--- Material for this exercise Enclosed Below ---

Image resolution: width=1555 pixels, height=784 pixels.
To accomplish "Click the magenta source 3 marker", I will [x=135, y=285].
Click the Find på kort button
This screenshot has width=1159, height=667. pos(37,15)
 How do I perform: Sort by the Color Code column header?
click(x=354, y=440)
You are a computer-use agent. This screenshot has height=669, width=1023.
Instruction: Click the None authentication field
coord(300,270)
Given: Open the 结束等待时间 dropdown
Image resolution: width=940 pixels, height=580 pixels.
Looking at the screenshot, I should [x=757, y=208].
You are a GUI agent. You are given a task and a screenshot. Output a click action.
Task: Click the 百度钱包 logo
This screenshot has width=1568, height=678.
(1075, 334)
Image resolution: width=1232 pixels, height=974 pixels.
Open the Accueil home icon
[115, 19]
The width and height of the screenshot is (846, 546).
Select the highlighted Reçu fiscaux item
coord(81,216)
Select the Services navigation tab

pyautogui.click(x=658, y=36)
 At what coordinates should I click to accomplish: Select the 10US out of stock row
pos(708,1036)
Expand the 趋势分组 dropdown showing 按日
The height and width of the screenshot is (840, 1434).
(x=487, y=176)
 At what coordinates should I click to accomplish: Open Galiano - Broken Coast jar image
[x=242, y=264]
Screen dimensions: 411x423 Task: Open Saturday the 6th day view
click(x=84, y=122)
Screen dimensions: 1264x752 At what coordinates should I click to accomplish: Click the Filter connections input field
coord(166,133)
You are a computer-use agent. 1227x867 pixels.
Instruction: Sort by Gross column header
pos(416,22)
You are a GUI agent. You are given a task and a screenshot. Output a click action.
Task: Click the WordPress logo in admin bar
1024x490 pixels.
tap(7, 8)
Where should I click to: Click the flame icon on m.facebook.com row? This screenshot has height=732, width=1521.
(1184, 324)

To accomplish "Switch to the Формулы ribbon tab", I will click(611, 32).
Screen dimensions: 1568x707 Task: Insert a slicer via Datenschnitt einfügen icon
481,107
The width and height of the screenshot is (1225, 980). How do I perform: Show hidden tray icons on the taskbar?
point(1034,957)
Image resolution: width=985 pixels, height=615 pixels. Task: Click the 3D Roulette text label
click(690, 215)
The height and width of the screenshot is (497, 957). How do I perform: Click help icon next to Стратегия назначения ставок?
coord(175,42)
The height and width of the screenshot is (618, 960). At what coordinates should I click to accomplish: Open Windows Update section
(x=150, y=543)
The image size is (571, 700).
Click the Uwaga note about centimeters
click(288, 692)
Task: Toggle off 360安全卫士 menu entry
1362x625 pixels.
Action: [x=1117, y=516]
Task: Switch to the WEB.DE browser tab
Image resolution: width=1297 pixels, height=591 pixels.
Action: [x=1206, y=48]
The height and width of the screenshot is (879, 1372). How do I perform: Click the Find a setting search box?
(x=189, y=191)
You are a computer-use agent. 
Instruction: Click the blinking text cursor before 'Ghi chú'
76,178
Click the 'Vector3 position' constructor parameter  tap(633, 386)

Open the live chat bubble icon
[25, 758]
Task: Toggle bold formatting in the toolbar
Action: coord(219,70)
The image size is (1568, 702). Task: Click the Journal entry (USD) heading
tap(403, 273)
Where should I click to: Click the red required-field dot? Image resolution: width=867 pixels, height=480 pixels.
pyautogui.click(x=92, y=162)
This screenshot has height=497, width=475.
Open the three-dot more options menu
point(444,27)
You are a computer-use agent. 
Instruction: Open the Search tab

--- End of Enclosed Material for this exercise ---

Each record must be output exactly, with none omitted.

Task result:
Image resolution: width=1555 pixels, height=784 pixels.
To accomplish "Click the magenta source 3 marker", I will [x=135, y=285].
Click the Find på kort button
This screenshot has width=1159, height=667. pos(37,15)
 How do I perform: Sort by the Color Code column header?
click(x=354, y=440)
You are a computer-use agent. This screenshot has height=669, width=1023.
Instruction: Click the None authentication field
coord(300,270)
Given: Open the 结束等待时间 dropdown
Image resolution: width=940 pixels, height=580 pixels.
Looking at the screenshot, I should [x=757, y=208].
You are a GUI agent. You are given a task and a screenshot. Output a click action.
Task: Click the 百度钱包 logo
This screenshot has width=1568, height=678.
(1075, 334)
Image resolution: width=1232 pixels, height=974 pixels.
Open the Accueil home icon
[115, 19]
The width and height of the screenshot is (846, 546).
Select the highlighted Reçu fiscaux item
coord(81,216)
Select the Services navigation tab

pyautogui.click(x=658, y=36)
 At what coordinates should I click to accomplish: Select the 10US out of stock row
pos(708,1036)
Expand the 趋势分组 dropdown showing 按日
The height and width of the screenshot is (840, 1434).
(x=487, y=176)
 At what coordinates should I click to accomplish: Open Galiano - Broken Coast jar image
[x=242, y=264]
Screen dimensions: 411x423 Task: Open Saturday the 6th day view
click(x=84, y=122)
Screen dimensions: 1264x752 At what coordinates should I click to accomplish: Click the Filter connections input field
coord(166,133)
You are a computer-use agent. 1227x867 pixels.
Instruction: Sort by Gross column header
pos(416,22)
You are a GUI agent. You are given a task and a screenshot. Output a click action.
Task: Click the WordPress logo in admin bar
1024x490 pixels.
tap(7, 8)
Where should I click to: Click the flame icon on m.facebook.com row? This screenshot has height=732, width=1521.
(1184, 324)

To accomplish "Switch to the Формулы ribbon tab", I will click(611, 32).
Screen dimensions: 1568x707 Task: Insert a slicer via Datenschnitt einfügen icon
481,107
The width and height of the screenshot is (1225, 980). How do I perform: Show hidden tray icons on the taskbar?
point(1034,957)
Image resolution: width=985 pixels, height=615 pixels. Task: Click the 3D Roulette text label
click(690, 215)
The height and width of the screenshot is (497, 957). How do I perform: Click help icon next to Стратегия назначения ставок?
coord(175,42)
The height and width of the screenshot is (618, 960). At what coordinates should I click to accomplish: Open Windows Update section
(x=150, y=543)
The image size is (571, 700).
Click the Uwaga note about centimeters
click(288, 692)
Task: Toggle off 360安全卫士 menu entry
1362x625 pixels.
Action: [x=1117, y=516]
Task: Switch to the WEB.DE browser tab
Image resolution: width=1297 pixels, height=591 pixels.
Action: [x=1206, y=48]
The height and width of the screenshot is (879, 1372). How do I perform: Click the Find a setting search box?
(x=189, y=191)
You are a computer-use agent. 
Instruction: Click the blinking text cursor before 'Ghi chú'
76,178
Click the 'Vector3 position' constructor parameter  tap(633, 386)

Open the live chat bubble icon
[25, 758]
Task: Toggle bold formatting in the toolbar
Action: coord(219,70)
The image size is (1568, 702). Task: Click the Journal entry (USD) heading
tap(403, 273)
Where should I click to: Click the red required-field dot? Image resolution: width=867 pixels, height=480 pixels.
pyautogui.click(x=92, y=162)
This screenshot has height=497, width=475.
Open the three-dot more options menu
point(444,27)
You are a computer-use agent. 
Instruction: Open the Search tab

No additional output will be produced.